_Document extract:_
******

Studio album by Mary J. Blige
- Released: December 18, 2009
- Genre: R&B
- Length: 48:19
- Label: Matriarch; Geffen;
- Producer: Jeff Bhasker; Bryan-Michael Cox; D'Mile; Ron Fair; Rodney Jerkins; Anthony M. Jones; J.U.S.T.I.C.E. League; Ryan Leslie; Polow da Don; RedOne; Salaam Remi; Pat Reynolds; The Runners; Raphael Saadiq; Stargate; Stereotypes; The-Dream; Tricky Stewart; Supa Dups; will.i.am; WyldCard;

Mary J. Blige chronology
| Growing Pains (2007) | Stronger with Each Tear (2009) | My Life II... The Journey Continues (Act 1) (2011) |

Alternative covers
- International artwork

Singles from Stronger with Each Tear
- "The One" Released: July 21, 2009; "Stronger" Released: August 18, 2009; "I Am" Released: December 8, 2009; "Each Tear" Released: February 26, 2010; "We Got Hood Love" Released: March 30, 2010;

= Stronger with Each Tear =

Stronger with Each Tear is the ninth studio album from American singer-songwriter Mary J. Blige, released in the US on December 21, 2009, under Blige's imprint Matriarch Records. Internationally, it was released December 18, 2009, in Australia and Germany, and on various dates between December 2009 and May 2010 in other territories.

Stronger with Each Tear is an R&B album with contemporary production. The album debuted at number two on the US Billboard 200 chart with first-week sales of 332,000 copies, and earned Blige a record ninth number one debut on the US R&B/Hip-Hop Albums chart. Stronger with Each Tear received generally positive reviews from critics, winning the 2010 NAACP Image Award for Outstanding Album.

******

_What to work on:_
#1 Using the Stronger with Each Tear article, mark each statement yes or no, and quote the words from the article that settle it. (a) The album debuted at number one on the US Billboard 200. (b) The album was released in Germany on December 18, 2009. (c) The album won the 2010 NAACP Image Award for Outstanding Album.
#2 Write the next part of the Stronger with Each Tear article, starting right after its last sentence.

******

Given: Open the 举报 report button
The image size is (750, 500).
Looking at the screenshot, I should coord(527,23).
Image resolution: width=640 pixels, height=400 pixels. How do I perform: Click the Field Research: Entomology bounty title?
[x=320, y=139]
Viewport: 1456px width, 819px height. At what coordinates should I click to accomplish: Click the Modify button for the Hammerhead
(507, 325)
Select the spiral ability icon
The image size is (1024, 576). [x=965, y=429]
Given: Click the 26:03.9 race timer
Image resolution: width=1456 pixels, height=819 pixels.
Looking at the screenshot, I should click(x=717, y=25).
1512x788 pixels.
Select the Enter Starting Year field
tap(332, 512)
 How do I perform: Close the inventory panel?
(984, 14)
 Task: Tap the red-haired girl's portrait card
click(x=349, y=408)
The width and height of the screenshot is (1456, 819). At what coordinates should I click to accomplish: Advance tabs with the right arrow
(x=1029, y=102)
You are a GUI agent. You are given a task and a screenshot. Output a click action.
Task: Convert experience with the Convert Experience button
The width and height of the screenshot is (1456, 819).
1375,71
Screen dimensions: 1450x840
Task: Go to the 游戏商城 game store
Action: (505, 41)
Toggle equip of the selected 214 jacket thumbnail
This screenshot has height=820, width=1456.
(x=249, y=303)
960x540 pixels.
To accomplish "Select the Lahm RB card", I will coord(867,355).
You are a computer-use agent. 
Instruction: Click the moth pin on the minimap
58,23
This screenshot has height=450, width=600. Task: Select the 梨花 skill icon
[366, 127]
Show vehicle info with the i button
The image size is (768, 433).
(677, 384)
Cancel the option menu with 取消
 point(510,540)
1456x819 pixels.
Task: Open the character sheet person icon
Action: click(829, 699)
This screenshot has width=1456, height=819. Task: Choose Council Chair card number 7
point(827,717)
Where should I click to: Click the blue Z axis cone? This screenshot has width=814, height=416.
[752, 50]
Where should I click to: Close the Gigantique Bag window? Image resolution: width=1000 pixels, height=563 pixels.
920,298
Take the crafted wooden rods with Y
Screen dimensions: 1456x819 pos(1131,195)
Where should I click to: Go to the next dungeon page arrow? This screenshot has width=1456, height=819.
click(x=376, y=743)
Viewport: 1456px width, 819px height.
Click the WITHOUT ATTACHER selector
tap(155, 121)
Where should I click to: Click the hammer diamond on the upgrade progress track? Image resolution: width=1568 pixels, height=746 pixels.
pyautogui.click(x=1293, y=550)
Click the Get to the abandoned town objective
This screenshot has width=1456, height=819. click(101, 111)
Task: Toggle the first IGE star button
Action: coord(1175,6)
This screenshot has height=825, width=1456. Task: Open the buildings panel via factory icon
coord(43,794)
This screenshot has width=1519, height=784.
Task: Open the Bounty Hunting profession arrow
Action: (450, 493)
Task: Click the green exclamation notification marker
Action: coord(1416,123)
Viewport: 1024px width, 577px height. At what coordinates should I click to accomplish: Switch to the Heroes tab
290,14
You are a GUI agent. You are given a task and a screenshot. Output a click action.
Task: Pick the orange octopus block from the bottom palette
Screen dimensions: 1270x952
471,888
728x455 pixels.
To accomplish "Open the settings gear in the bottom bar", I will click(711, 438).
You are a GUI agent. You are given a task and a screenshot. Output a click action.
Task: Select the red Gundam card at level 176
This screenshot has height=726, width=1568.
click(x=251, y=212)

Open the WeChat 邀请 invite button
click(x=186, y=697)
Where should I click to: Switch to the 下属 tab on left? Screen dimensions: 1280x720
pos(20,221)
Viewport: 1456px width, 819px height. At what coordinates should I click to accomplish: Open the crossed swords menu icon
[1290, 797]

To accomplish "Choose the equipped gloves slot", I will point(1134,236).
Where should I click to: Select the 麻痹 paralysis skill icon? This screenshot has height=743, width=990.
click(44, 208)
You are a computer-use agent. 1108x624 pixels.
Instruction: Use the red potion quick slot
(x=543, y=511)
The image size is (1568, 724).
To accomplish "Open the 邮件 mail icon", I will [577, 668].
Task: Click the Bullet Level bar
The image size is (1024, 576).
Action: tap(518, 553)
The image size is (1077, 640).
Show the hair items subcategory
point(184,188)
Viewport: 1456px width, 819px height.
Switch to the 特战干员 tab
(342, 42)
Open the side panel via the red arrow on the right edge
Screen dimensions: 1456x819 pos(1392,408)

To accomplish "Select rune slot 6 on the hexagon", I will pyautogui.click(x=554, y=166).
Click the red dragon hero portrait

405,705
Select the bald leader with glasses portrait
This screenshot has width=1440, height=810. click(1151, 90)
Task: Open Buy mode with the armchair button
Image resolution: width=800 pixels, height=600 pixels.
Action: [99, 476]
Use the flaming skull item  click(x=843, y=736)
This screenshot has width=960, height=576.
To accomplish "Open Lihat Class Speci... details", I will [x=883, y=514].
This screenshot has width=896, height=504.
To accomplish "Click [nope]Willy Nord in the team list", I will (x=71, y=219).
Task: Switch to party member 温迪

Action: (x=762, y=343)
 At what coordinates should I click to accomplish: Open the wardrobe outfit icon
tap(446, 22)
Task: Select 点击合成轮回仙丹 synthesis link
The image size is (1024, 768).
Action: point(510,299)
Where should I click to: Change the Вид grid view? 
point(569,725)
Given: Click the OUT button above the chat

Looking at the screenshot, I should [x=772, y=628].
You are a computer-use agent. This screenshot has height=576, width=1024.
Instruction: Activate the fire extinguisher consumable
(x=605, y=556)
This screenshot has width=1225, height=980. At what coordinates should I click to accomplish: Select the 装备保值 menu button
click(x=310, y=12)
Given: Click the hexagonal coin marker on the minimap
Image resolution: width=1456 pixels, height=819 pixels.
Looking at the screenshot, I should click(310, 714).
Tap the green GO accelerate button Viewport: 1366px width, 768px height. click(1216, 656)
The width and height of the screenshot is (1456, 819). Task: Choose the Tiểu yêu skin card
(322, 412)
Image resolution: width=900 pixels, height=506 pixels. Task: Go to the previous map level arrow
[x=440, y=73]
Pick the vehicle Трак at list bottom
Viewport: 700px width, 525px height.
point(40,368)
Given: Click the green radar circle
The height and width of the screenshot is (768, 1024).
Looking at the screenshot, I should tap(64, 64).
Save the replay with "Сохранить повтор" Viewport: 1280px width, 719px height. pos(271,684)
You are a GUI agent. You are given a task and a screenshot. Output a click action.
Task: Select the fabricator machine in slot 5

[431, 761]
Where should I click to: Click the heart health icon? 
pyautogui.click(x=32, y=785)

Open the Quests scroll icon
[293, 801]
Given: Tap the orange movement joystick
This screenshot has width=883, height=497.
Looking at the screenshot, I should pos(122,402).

******

_Expected outputs:_
#1
(a) No: "debuted at number two on the US Billboard 200 chart"
(b) Yes: "it was released December 18, 2009, in Australia and Germany"
(c) Yes: "winning the 2010 NAACP Image Award for Outstanding Album"

#2
==Background==
Blige started working on her ninth album while she toured with Robin Thicke in 2008. In an interview with Rap-Up magazine she said:

The album represents who and what I am right now. I'm a stronger human being after all the growing pains. It's about life, love, change, strength—mostly really knowing who you are and being confident in that.

The album was initially titled Stronger, after the song "Stronger", which Blige recorded and released as the lead single from the soundtrack Music Inspired by More than a Game from the LeBron James' documentary More than a Game. However Rap-Up later revealed that the album had been re-titled Stronger with Each Tear.

==Composition==
Music journalist Robert Christgau described the Stronger with Each Tear as containing "midtempo love vows." The Irish Times said that with the album, Blige "dabbled" in contemporary music trends of the time. Album opener "Tonight" has "atmospheric" qualities. Lead single and track two, "The One" with Drake, features auto-tune vocals. Track four, "Good Love" with T.I., was called "groovy" and a "surprising" hit. "I Am," track five, is a "classic Blige" hip-hop/pop single that "perfectly captures the album’s overall mood." Track 10, "Kitchen," has a "strong melody" a gospel piano. Track 11, "In the Morning," has a Motown sound. From the motion picture Precious, album closer "Color" (alternatively titled "I Can See in Color") resembles a retro "old-style" of soul with electric piano instrumentation and a gospel backing.

==Release and promotion==
The album was originally scheduled for US release on November 24, 2009 but this was pushed back to December 15, 2009 which would have put Blige's album in a chart battle with Alicia Keys' album The Element of Freedom. The album was pushed back once more to December 21, 2009. Australian media outlets revealed that the album's international version would have an altered track listing, containing a duet version of "Each Tear" with the Australian artist Vanessa Amorosi. There are also four other versions of the track performed by the Italian singer Tiziano Ferro and the UK singer Jay Sean, Rea Garvey and K'naan.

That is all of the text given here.